** EXCERPTED RECORDS **
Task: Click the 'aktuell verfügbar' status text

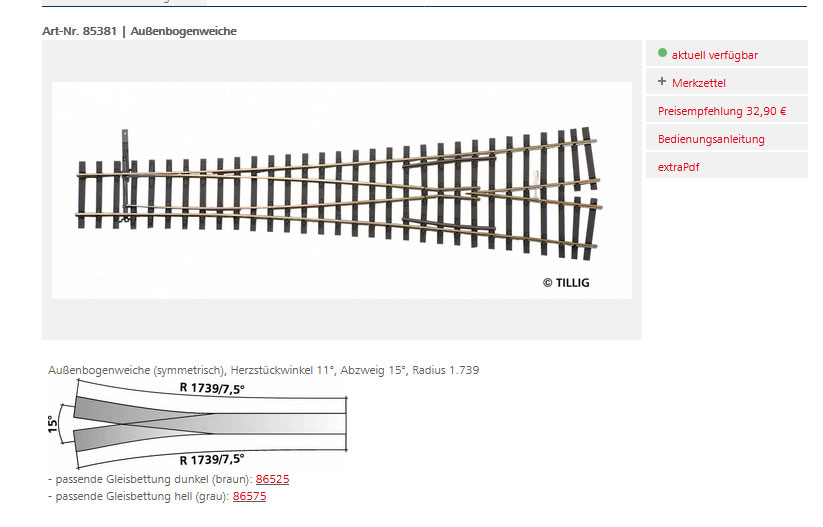Action: [714, 55]
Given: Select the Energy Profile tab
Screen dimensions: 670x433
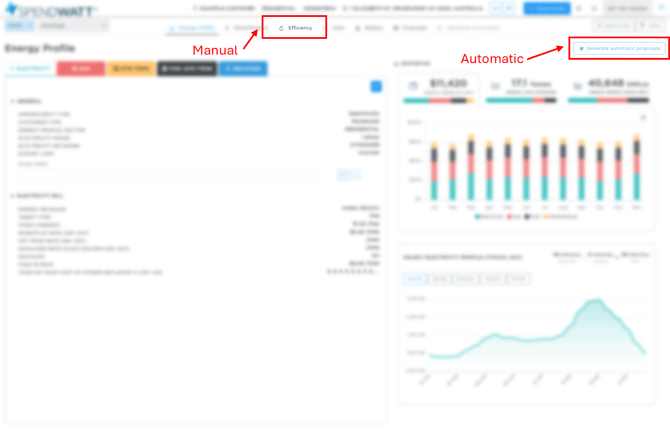Looking at the screenshot, I should (x=195, y=28).
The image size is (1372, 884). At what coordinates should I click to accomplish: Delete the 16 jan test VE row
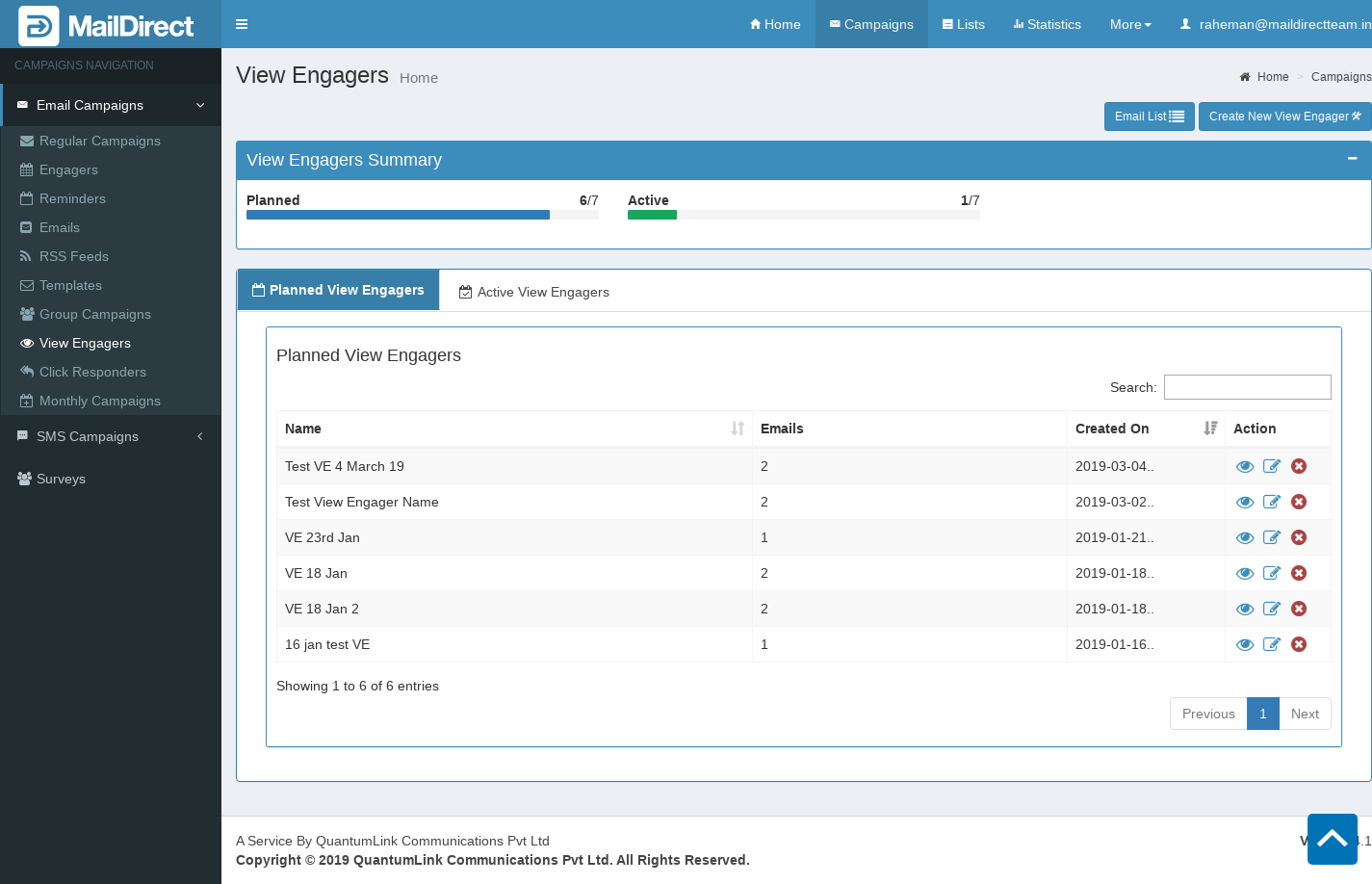click(1299, 644)
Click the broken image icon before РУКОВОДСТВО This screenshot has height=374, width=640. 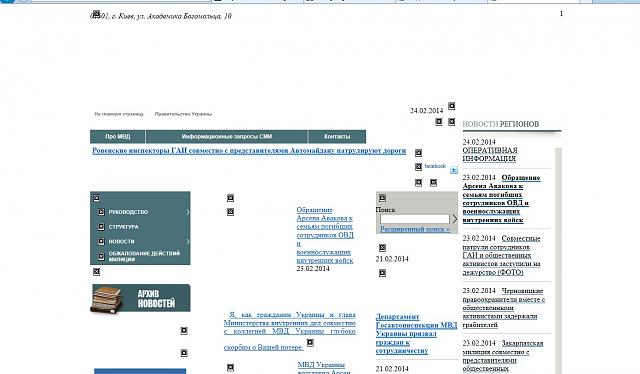[x=101, y=212]
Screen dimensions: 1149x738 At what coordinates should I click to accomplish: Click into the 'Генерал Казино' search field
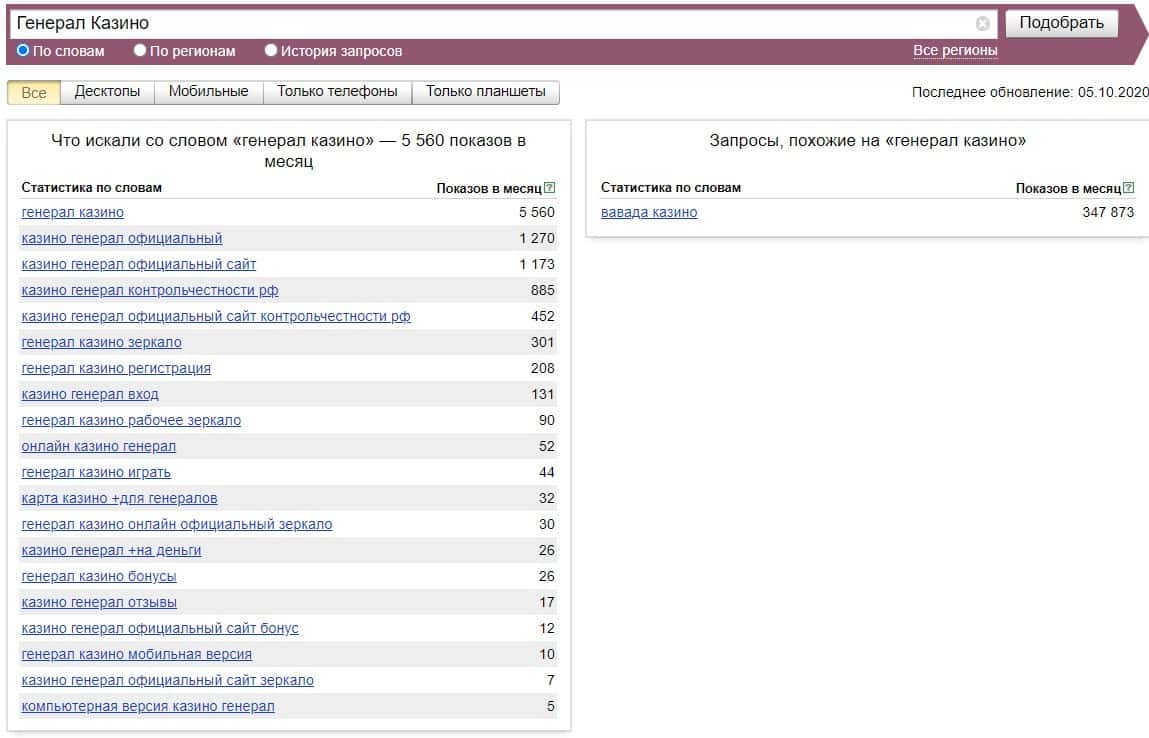tap(490, 23)
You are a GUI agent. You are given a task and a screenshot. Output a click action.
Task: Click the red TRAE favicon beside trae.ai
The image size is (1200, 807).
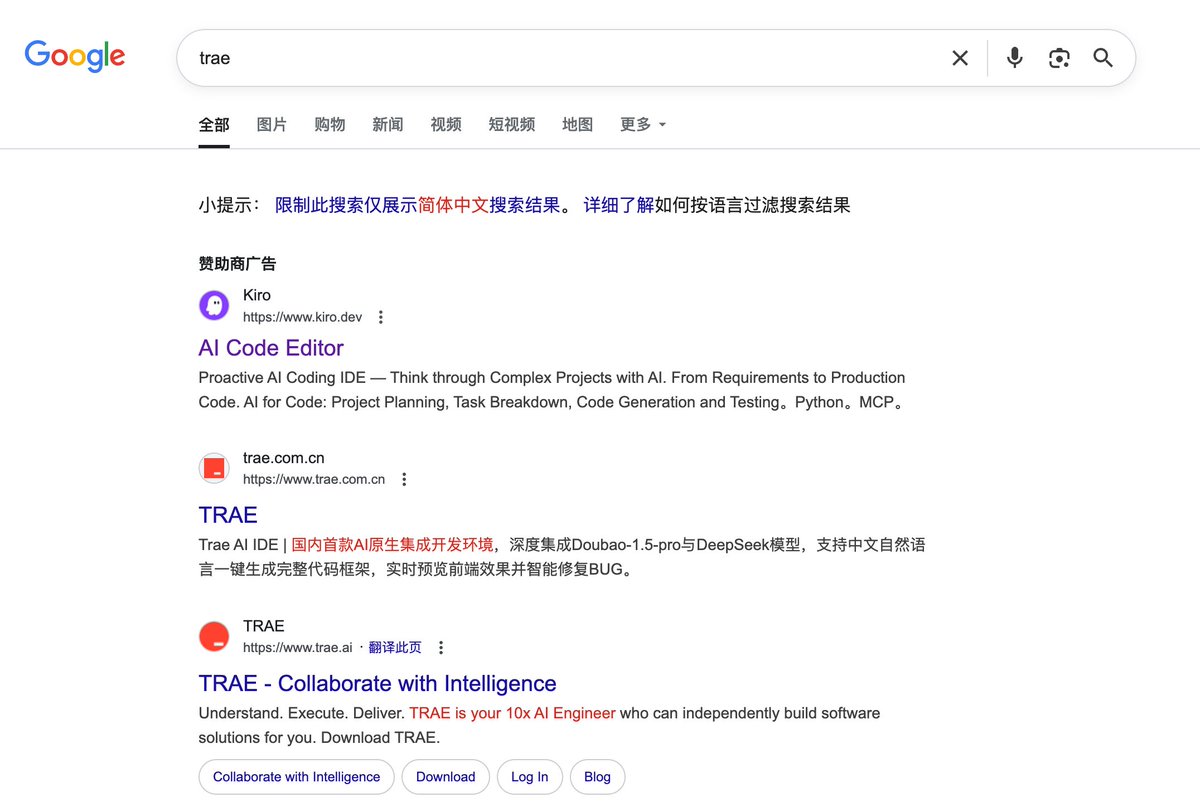214,636
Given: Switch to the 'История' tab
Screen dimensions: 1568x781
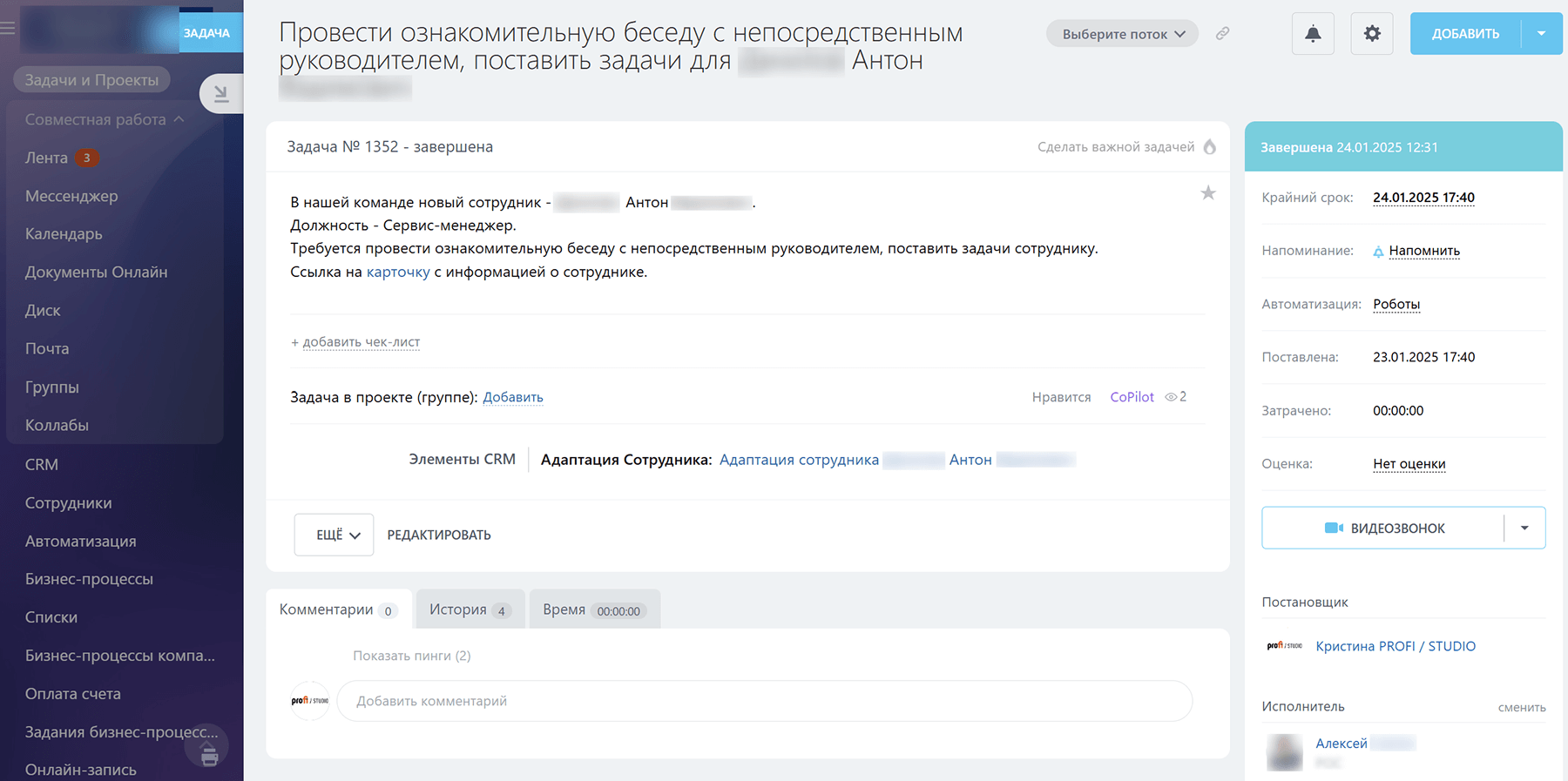Looking at the screenshot, I should [x=469, y=609].
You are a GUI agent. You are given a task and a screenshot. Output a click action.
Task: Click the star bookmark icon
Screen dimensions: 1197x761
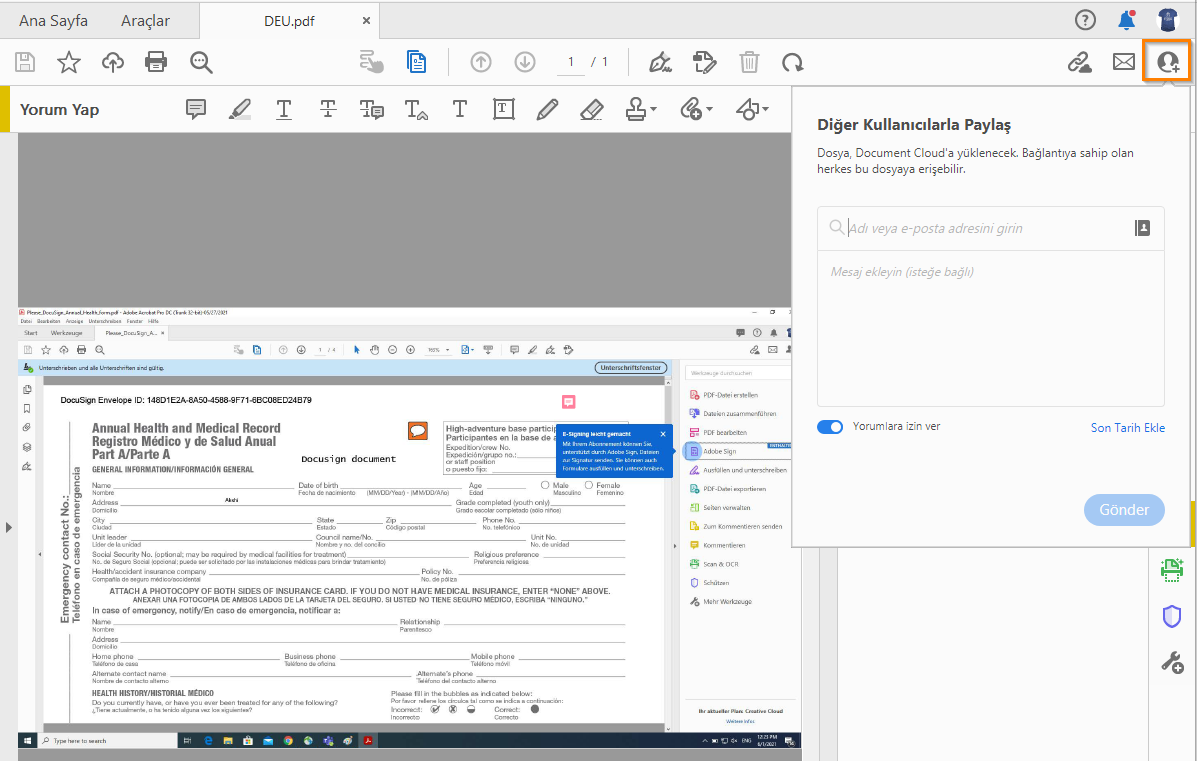click(69, 62)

** PROBLEM STATEMENT **
Transcribe the listing above exactly, but only from the line with "The image size is (1200, 807)." through the line with "Task: Click the star bookmark icon". Include both of those lines and omit the pictures.

** OUTPUT **
The image size is (1200, 807).
214,636
Given: Switch to the 'История' tab
Screen dimensions: 1568x781
Looking at the screenshot, I should [x=469, y=609].
You are a GUI agent. You are given a task and a screenshot. Output a click action.
Task: Click the star bookmark icon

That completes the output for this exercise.